▸ **Extrait fourni**
En faisant profiter en priorité les Niçois des mannes touristiques, Jacques Médecin défendait plus leurs intérêts que leur culture. Pour la galerie, on dira qu’il affirmait le particularisme niçois contre l’hégémonie de Paris ou de Marseille, alors qu’il serait plus juste d’affirmer, avec Pierre Tafani, qu’il a construit un vaste système clientéliste dont le but était de « faire payer un ticket d’entrée aux nouveaux arrivants en faveur des anciens » (2).

De l’inconvénient d’être né à Belfort

L’arrivée au pouvoir de Jacques Peyrat, en 1995, constitue donc un événement. Car Jacques Peyrat n’est pas Niçois, ce qu’il déplore sans pouvoir y faire grand-chose. Sa bonne volonté pourtant est immense, à l’aune de son désir de se faire aimer des Niçois. Il prend sur sa liste la fille Médecin et quelques anciens médecinistes égarés, en rallie d’autres en cours de mandat, comme André Barthes (lire page 20). Dédé Truqui, inamovible adjoint au maire préposé aux traditions, tente même de lui enseigner quelques rudiments de niçois, mais ceux qui l’ont entendu s’y essayer avec l’accent de Belfort en rient encore. L’époque étant, depuis le début des années 90, à la quête d’authenticité, il crée un festival de polyphonie occitane, Voucalia, et les Assises de l’identité niçoise que les hôtesses d’accueil de la mairie confondent, c’est un signe, avec les journées du patrimoine. Mais rien n’y fait, et Jacques Peyrat continue à flotter dans le costume trop large de son prédécesseur, dont il n’aura jamais la faconde. Mais plus encore que sa froideur, les Niçois lui reprochent de s’être réconcilié avec l’Etat central, réconciliation symbolisée par son intégration, rapide, au RPR, et par l’embauche à la mairie de cadres « estrangers », dont le plus célèbre est sans nul doute Michel Vialatte, ancien secrétaire général de la mairie, actuellement en procès (lire page ). « La différence entre Médecin et Peyrat, résume finalement Louis Pastorelli, chanteur du groupe Nux Vomica, c’est juste que ce ne sont plus les mêmes qui se partagent le gâteau : avant, c’était des Niçois, maintenant, ce sont des Parisiens ». En 2001, Peyrat est repassé de justesse, face à un candidat pourtant bien peu niçois et sans grande envergure. Depuis, le fossé s’est encore élargi, et son trône est menacé.

▸ **Matériel fourni**

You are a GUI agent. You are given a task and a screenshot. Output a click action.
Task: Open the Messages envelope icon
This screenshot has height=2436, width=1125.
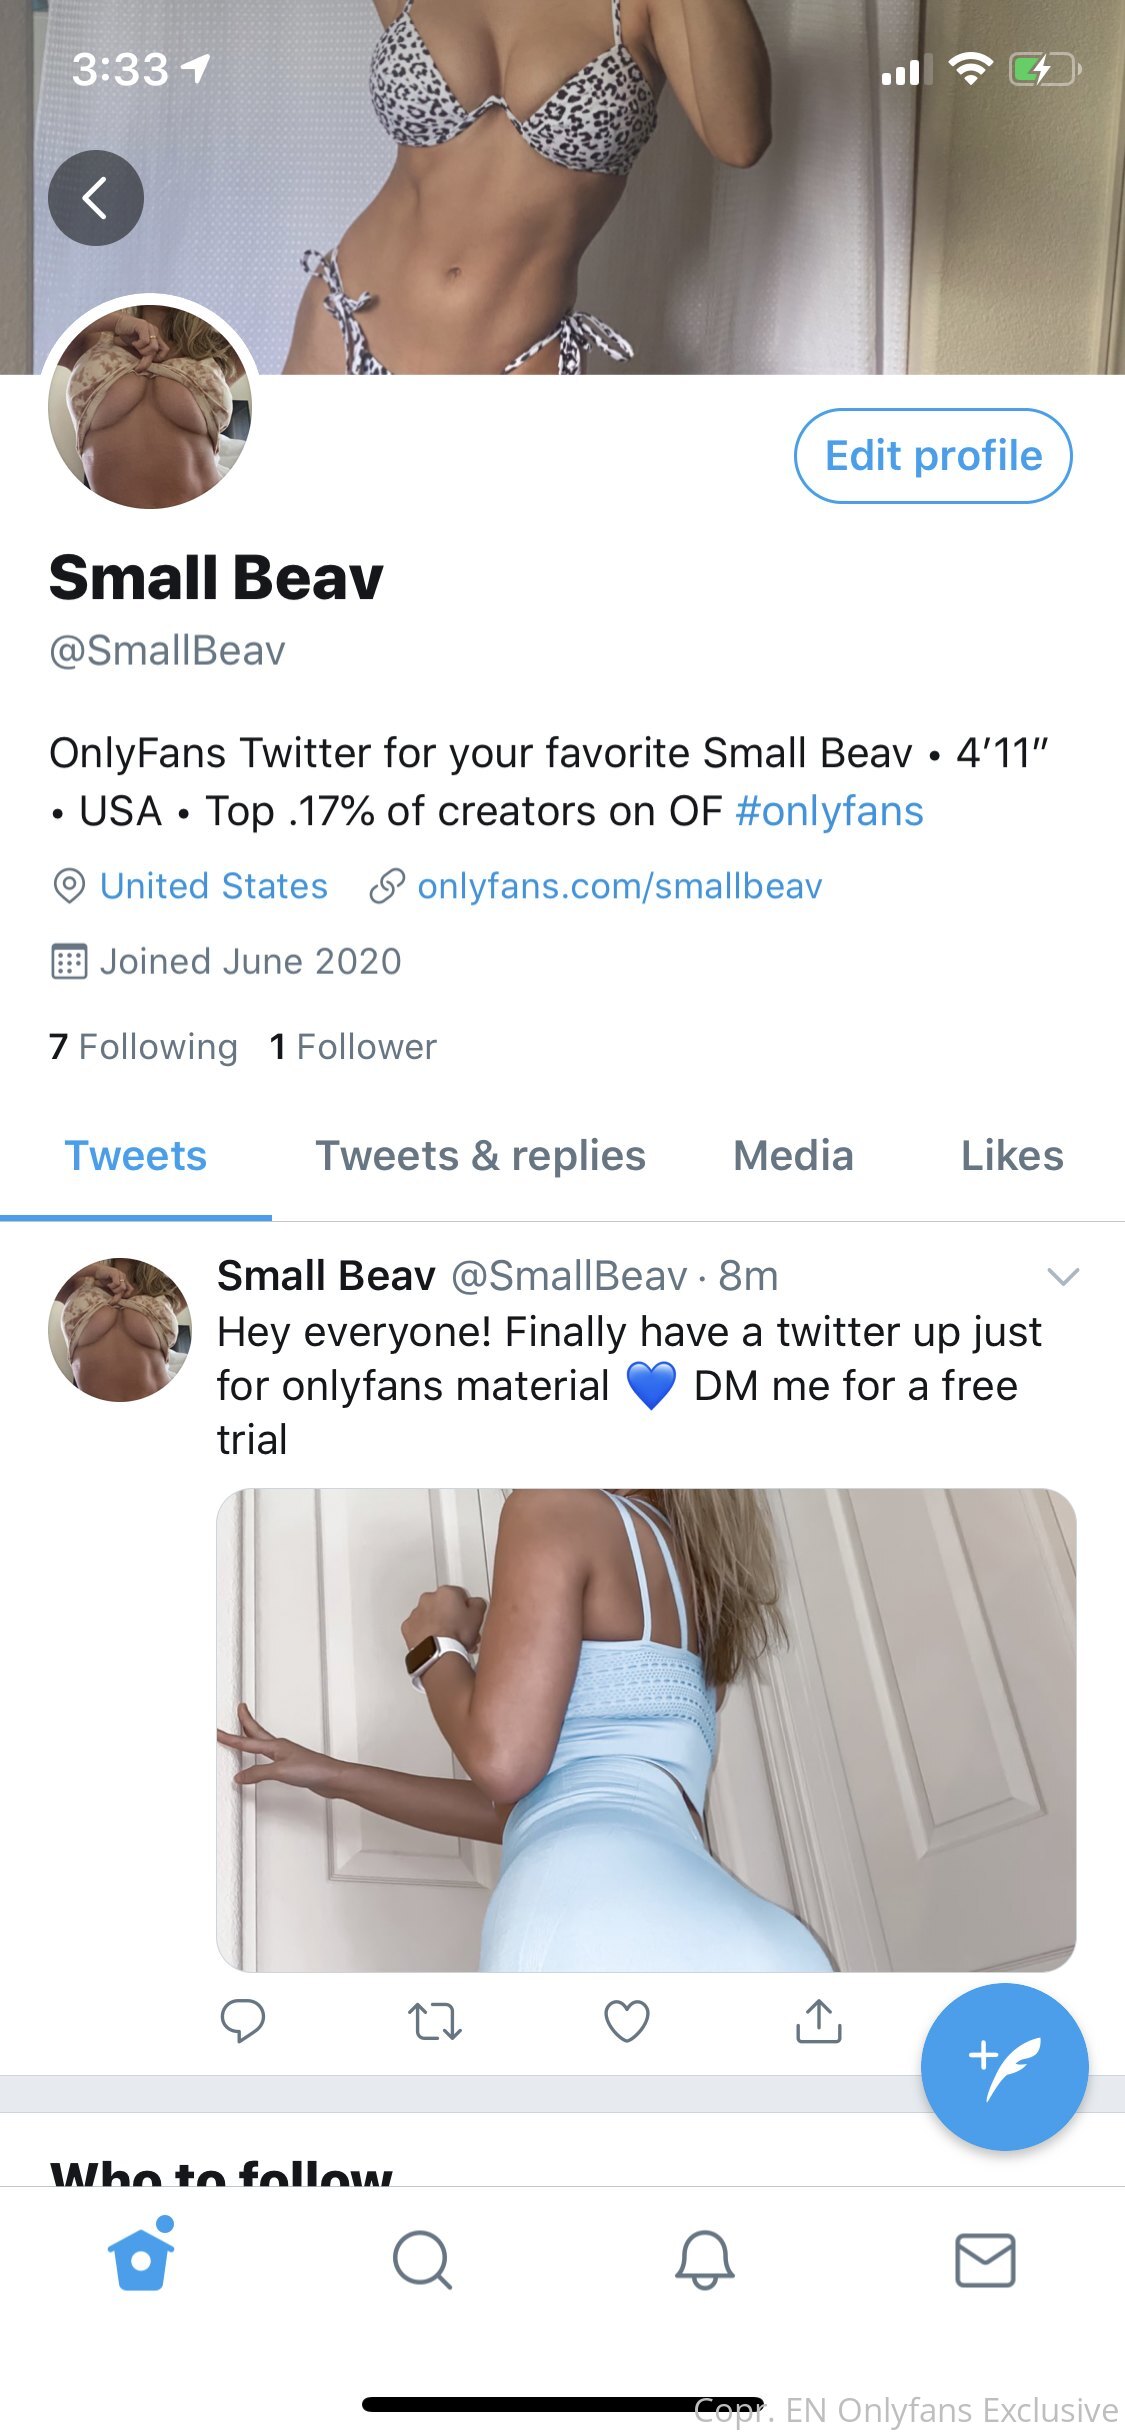coord(985,2260)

▸ **Consignes**
(A) Réécrivez en plus court le paragraphe de l'extrait sur la politique niçoise qui commence par « En faisant profiter en priorité », sans perdre ses idées principales.
(B) D'après l'extrait sur la politique niçoise, quel festival Jacques Peyrat a-t-il créé ?
(C) Poursuivez l'extrait sur la politique niçoise à partir de sa dernière phrase.

▸ **Réponses**
(A) En réservant d'abord aux Niçois l'argent du tourisme, Jacques Médecin servait plus leurs intérêts que leur culture. On le présente souvent comme le défenseur de l'identité niçoise face à Paris ou Marseille. Selon Pierre Tafani, il a surtout bâti un large système clientéliste destiné à « faire payer un ticket d'entrée aux nouveaux arrivants en faveur des anciens ».

(B) Voucalia, un festival de polyphonie occitane.

(C)
Les Niçois d’abord

Du coup, les héritiers auto-proclamés du médecinisme croient leur heure venue. Les plus acharnés à revendiquer l’héritage sont Alain Roullier et Gérard Bérardi. Le premier a obtenu 1,64% aux municipales de 2001 et préside la Ligue pour la restauration des libertés niçoises. Le second, président de la Liga Nissarda, recueillit 3,02% lors des dernières cantonales, mais tient à nous préciser que « ce n’est pas le score qui nous est dû ». Gérard Bérardi n’est pas très clair sur son programme. Il entend promouvoir « la logique niçoise » et revendique une plus grande proximité des élus. Pour résumer, « la Liga Nissarda est contre les suça bicou (sic) et les lobbies de pression (re-sic) qui font élire des ânes avec des étiquettes ». Mais Bérardi n’est pas indépendantiste, à la différence d’Alain Roullier qui revisite l’histoire pour affirmer que Nice n’a pas été rattachée à la France, mais annexée. La Ligue, écrit-il sur le site des Nouvelles niçoises (3) « s’est fixé pour but de chasser les partis français de Nice pour y installer un pouvoir niçois, qui seul pourra mettre en ?uvre les conditions nécessaires à une autonomie dans le cadre de l’Europe ».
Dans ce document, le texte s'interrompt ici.